## Aim of the task
Below are entries. Copy exactly the lines running from the line that holds "[region] (463, 12)" to the line that holds "Mobiele APP (496, 2281)", with both ends included.

## Listed entries
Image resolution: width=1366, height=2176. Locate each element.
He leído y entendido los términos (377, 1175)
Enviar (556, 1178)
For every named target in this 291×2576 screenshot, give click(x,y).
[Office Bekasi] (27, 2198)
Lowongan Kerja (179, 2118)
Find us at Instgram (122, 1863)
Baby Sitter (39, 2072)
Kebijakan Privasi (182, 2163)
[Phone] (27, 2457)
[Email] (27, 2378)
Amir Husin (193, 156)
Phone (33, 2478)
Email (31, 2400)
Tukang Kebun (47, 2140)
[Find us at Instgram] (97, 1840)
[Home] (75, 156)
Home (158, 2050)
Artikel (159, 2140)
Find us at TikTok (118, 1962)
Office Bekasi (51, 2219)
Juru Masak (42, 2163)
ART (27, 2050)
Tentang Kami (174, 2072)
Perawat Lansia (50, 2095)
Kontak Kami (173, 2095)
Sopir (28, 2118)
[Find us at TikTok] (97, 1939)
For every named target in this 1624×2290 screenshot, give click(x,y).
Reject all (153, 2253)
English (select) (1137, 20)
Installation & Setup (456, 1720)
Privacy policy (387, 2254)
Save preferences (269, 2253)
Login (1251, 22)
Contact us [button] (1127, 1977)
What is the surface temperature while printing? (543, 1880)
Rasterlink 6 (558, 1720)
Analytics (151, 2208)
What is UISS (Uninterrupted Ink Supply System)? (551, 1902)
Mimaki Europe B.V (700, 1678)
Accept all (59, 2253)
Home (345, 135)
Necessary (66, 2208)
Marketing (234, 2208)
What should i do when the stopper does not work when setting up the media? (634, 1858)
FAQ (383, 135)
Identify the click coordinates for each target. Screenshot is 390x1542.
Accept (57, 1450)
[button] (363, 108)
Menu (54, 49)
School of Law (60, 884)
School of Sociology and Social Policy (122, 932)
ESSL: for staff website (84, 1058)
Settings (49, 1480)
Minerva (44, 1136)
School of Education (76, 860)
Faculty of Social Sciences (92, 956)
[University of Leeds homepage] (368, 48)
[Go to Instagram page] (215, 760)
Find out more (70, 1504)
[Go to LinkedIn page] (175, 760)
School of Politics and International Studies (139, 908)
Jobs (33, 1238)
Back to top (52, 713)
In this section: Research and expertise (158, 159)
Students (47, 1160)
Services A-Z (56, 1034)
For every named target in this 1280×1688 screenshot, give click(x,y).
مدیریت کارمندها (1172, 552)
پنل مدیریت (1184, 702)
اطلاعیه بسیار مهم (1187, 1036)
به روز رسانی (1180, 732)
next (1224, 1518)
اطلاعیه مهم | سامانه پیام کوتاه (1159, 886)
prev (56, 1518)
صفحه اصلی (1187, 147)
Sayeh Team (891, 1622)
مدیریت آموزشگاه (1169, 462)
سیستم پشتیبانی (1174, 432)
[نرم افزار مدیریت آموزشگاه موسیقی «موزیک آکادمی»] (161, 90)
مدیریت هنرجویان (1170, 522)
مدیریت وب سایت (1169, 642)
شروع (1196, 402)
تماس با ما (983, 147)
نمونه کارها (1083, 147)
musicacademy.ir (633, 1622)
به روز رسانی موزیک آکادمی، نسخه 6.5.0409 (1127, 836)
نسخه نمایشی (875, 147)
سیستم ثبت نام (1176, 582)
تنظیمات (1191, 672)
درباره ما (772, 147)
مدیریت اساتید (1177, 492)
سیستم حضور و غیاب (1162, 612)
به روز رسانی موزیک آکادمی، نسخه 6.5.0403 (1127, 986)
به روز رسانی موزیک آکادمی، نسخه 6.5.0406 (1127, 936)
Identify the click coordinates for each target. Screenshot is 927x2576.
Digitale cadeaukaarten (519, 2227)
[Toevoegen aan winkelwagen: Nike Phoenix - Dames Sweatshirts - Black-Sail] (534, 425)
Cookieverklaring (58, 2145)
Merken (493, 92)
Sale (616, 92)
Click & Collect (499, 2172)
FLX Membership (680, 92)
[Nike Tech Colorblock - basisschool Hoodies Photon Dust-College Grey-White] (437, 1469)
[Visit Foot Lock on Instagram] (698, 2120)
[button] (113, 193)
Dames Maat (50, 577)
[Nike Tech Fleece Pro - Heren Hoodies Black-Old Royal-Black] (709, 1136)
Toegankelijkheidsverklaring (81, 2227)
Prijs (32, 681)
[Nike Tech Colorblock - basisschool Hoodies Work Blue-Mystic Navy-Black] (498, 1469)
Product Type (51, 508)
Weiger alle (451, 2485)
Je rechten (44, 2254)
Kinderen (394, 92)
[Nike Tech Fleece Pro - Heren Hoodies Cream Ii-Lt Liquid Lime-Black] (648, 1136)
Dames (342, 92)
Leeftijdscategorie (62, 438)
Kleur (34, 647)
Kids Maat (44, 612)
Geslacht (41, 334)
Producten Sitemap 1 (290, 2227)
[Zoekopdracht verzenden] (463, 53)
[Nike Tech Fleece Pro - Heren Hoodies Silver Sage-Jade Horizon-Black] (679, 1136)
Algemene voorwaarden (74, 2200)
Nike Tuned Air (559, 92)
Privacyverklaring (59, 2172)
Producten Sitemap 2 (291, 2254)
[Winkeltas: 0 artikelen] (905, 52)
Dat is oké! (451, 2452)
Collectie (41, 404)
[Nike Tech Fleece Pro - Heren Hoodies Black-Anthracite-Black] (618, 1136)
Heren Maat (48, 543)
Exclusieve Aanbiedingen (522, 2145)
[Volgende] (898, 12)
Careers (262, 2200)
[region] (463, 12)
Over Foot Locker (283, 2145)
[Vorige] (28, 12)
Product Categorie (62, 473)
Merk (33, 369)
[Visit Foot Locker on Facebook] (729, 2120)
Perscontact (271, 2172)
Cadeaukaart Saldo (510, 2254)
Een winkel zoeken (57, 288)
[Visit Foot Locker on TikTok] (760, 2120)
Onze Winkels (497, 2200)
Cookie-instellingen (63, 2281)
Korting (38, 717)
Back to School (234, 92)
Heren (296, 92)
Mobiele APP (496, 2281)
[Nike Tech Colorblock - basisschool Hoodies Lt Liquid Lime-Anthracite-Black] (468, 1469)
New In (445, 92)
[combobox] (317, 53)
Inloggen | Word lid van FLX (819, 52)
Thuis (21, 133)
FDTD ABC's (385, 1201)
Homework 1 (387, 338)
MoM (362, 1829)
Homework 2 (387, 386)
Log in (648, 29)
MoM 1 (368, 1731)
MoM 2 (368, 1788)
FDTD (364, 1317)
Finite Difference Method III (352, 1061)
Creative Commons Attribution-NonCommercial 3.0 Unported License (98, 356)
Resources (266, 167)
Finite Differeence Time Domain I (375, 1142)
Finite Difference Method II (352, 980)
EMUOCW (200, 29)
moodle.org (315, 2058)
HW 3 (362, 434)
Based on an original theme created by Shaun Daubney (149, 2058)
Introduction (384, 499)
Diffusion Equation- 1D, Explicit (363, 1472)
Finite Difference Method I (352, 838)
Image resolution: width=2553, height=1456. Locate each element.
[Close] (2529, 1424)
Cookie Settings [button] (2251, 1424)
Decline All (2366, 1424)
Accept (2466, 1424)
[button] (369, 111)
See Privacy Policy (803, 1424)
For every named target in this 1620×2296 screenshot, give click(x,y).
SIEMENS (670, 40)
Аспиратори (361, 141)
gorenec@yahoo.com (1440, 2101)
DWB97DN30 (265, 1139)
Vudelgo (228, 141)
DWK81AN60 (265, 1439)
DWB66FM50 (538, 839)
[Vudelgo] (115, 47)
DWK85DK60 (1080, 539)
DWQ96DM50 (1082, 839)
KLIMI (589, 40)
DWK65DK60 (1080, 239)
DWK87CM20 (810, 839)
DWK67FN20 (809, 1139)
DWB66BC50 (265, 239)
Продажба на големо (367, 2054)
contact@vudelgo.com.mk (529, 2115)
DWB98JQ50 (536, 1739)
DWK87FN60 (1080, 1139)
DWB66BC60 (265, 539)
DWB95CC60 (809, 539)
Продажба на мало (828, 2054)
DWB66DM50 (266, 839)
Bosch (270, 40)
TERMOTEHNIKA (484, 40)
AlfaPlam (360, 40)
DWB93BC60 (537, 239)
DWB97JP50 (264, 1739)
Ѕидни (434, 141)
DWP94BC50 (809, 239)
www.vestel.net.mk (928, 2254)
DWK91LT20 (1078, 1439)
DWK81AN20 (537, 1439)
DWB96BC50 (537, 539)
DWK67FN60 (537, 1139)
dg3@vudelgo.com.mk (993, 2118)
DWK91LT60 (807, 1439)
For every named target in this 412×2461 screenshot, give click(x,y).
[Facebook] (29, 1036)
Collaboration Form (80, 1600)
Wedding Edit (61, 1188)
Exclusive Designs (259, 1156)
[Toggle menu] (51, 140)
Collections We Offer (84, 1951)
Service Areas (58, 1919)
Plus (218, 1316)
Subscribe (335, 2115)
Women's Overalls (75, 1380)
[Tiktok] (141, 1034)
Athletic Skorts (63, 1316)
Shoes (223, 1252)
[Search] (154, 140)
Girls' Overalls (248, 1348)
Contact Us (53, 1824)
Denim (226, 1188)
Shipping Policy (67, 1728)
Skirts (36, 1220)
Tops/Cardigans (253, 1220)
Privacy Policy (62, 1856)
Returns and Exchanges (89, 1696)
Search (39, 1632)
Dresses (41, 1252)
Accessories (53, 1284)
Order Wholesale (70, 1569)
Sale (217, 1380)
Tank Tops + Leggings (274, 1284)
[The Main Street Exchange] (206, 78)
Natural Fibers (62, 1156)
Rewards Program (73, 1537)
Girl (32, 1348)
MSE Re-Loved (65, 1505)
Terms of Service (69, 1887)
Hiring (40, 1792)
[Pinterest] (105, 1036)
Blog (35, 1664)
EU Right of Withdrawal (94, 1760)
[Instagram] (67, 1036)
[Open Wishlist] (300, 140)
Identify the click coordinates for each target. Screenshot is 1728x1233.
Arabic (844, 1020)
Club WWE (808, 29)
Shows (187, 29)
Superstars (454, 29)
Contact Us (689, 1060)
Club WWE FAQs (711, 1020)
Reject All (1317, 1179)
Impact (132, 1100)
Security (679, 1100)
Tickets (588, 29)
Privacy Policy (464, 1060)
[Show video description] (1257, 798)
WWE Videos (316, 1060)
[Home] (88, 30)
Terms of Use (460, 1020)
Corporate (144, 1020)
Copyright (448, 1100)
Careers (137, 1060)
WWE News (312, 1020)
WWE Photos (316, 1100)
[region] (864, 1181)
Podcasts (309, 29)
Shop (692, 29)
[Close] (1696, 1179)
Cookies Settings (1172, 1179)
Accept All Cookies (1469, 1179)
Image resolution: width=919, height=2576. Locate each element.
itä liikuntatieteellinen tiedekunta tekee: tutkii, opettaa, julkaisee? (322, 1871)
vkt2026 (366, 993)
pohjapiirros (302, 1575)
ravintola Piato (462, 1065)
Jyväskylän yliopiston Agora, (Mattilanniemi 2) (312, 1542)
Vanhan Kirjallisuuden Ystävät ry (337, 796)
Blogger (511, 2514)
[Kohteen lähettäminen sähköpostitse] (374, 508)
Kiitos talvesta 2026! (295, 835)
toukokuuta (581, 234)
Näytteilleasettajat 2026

## Solution
[region] (463, 12)
Over Foot Locker (283, 2145)
[Vorige] (28, 12)
Product Categorie (62, 473)
Merk (33, 369)
[Visit Foot Locker on Facebook] (729, 2120)
Perscontact (271, 2172)
Cadeaukaart Saldo (510, 2254)
Een winkel zoeken (57, 288)
[Visit Foot Locker on TikTok] (760, 2120)
Onze Winkels (497, 2200)
Cookie-instellingen (63, 2281)
Korting (38, 717)
Back to School (234, 92)
Heren (296, 92)
Mobiele APP (496, 2281)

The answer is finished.